Esta semana servimos “Una paella flow 2000”, un capítulo con aroma a documento desclasificado, cumbre geopolítica y consulta médica en hora punta. Empezamos con Epstein y los papeles revelados: una historia que mezcla morbo, poder y esa lista de “personalidades afectadas” que hace que medio planeta revise su agenda de contactos.
Después nos vamos a la Conferencia de Múnich, donde Europa intenta recordar para qué sirve Europa, Pedro Sánchez interpreta su papel de chico rebelde y Marco Rubio aparece para recordarnos que USA siempre hace las cosas a su manera.

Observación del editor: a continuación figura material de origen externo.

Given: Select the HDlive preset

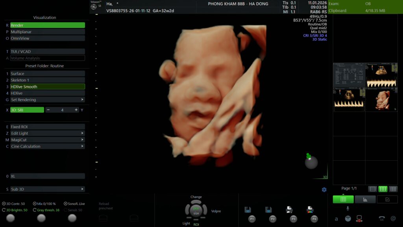Looking at the screenshot, I should coord(47,93).
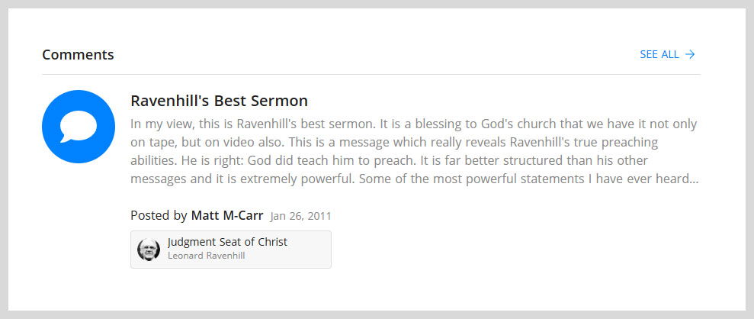Click the arrow icon beside SEE ALL
The height and width of the screenshot is (319, 754).
point(690,54)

Y, por supuesto, vuelve nuestra sección PSOización: esta vez con la huelga de los médicos, para comprobar qué dice la izquierda y de qué manera se lía con esta nueva crisis. Cerramos con recomendación cultural marca de la casa: Andrés Boix trae bajo el brazo la nueva novela de Woody Allen, personalidad que ha marcado de manera diferente a las diferentes generaciones del pódcas. ¿Qué pasa con Baum? (Alianza Editorial, 2025), aquí la sinopsis:
Asher Baum está perdiendo el juicio. Pero, ¿a quién no le pasaría en su lugar? Baum es un escritor judío de mediana edad, petulante e inadaptado, que no logra hacerse un hueco en el mundo literario y se encuentra ridículamente paralizado por preocupaciones neuróticas sobre la futilidad y el vacío de la existencia. Su tercer matrimonio se tambalea, sus libros reciben críticas tibias y su prestigioso editor neoyorquino lo ha abandonado a su suerte. Por si fuera poco, tiene que soportar la relación, demasiado estrecha, de su mujer con su hijo, un escritor joven y exitoso. Pero de repente descubre un secreto sorprendente que puede cambiarlo todo. ¿Qué pasa con Baum? es una evocadora carta de amor a Nueva York y una novela sumamente entretenida, repleta de esos momentos desternillantes y absurdos sólo al alcance de Woody Allen, que recrea con humor irreverente la escena cultural neoyorquina, las miserias de la vida familiar, el declive del amor en las parejas y el destino fatal de quienes son ensalzados pese a su mediocridad... Woody Allen en estado puro.